- YOUR INSTRUCTIONS
Would you give the entries below again in full, exactly as they stand?

··· DATA FOR ANALYSIS

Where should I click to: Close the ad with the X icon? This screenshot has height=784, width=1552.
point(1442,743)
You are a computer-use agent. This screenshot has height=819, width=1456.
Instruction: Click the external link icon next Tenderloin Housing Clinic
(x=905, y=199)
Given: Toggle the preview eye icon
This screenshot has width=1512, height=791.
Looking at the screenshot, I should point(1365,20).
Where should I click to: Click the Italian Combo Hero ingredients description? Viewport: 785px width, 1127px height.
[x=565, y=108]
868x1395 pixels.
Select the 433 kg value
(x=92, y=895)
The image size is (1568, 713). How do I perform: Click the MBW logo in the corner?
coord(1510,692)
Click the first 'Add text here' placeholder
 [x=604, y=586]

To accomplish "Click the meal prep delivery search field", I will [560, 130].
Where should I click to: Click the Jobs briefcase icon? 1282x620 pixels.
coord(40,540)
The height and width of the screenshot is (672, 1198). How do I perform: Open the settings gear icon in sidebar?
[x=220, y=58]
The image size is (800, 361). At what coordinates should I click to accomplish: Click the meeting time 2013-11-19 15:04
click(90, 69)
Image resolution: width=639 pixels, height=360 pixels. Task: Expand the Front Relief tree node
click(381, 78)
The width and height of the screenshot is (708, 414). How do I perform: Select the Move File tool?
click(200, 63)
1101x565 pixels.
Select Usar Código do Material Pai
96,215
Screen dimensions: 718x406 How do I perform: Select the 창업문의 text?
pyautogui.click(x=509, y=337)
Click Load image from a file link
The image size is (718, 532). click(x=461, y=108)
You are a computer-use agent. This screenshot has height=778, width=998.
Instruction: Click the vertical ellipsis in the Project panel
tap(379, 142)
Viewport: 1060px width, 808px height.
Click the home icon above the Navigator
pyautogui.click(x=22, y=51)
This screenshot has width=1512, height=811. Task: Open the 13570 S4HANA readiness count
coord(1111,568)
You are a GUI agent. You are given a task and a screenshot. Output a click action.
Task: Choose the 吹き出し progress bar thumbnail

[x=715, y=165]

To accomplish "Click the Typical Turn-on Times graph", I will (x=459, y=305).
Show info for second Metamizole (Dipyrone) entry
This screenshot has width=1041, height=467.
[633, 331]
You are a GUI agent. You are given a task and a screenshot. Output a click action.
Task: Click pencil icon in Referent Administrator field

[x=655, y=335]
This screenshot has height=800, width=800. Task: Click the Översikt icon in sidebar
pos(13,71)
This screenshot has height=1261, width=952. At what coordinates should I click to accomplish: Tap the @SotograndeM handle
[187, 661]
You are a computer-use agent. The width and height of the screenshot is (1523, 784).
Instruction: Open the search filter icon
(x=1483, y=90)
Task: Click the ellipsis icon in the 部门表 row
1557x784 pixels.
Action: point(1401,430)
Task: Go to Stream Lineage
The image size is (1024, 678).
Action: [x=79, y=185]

······

- PROBLEM SOLUTION
Where should I click to: Close the ad with the X icon? This screenshot has height=784, width=1552.
point(1442,743)
You are a computer-use agent. This screenshot has height=819, width=1456.
Instruction: Click the external link icon next Tenderloin Housing Clinic
(x=905, y=199)
Given: Toggle the preview eye icon
This screenshot has width=1512, height=791.
Looking at the screenshot, I should point(1365,20).
Where should I click to: Click the Italian Combo Hero ingredients description? Viewport: 785px width, 1127px height.
[x=565, y=108]
868x1395 pixels.
Select the 433 kg value
(x=92, y=895)
The image size is (1568, 713). How do I perform: Click the MBW logo in the corner?
coord(1510,692)
Click the first 'Add text here' placeholder
 [x=604, y=586]

To accomplish "Click the meal prep delivery search field", I will [560, 130].
Where should I click to: Click the Jobs briefcase icon? 1282x620 pixels.
coord(40,540)
The height and width of the screenshot is (672, 1198). How do I perform: Open the settings gear icon in sidebar?
[x=220, y=58]
The image size is (800, 361). At what coordinates should I click to accomplish: Click the meeting time 2013-11-19 15:04
click(90, 69)
Image resolution: width=639 pixels, height=360 pixels. Task: Expand the Front Relief tree node
click(381, 78)
The width and height of the screenshot is (708, 414). How do I perform: Select the Move File tool?
click(200, 63)
1101x565 pixels.
Select Usar Código do Material Pai
96,215
Screen dimensions: 718x406 How do I perform: Select the 창업문의 text?
pyautogui.click(x=509, y=337)
Click Load image from a file link
The image size is (718, 532). click(x=461, y=108)
You are a computer-use agent. This screenshot has height=778, width=998.
Instruction: Click the vertical ellipsis in the Project panel
tap(379, 142)
Viewport: 1060px width, 808px height.
Click the home icon above the Navigator
pyautogui.click(x=22, y=51)
This screenshot has width=1512, height=811. Task: Open the 13570 S4HANA readiness count
coord(1111,568)
You are a GUI agent. You are given a task and a screenshot. Output a click action.
Task: Choose the 吹き出し progress bar thumbnail

[x=715, y=165]

To accomplish "Click the Typical Turn-on Times graph", I will (x=459, y=305).
Show info for second Metamizole (Dipyrone) entry
This screenshot has width=1041, height=467.
[633, 331]
You are a GUI agent. You are given a task and a screenshot. Output a click action.
Task: Click pencil icon in Referent Administrator field

[x=655, y=335]
This screenshot has height=800, width=800. Task: Click the Översikt icon in sidebar
pos(13,71)
This screenshot has height=1261, width=952. At what coordinates should I click to accomplish: Tap the @SotograndeM handle
[187, 661]
You are a computer-use agent. The width and height of the screenshot is (1523, 784).
Instruction: Open the search filter icon
(x=1483, y=90)
Task: Click the ellipsis icon in the 部门表 row
1557x784 pixels.
Action: point(1401,430)
Task: Go to Stream Lineage
The image size is (1024, 678).
Action: [x=79, y=185]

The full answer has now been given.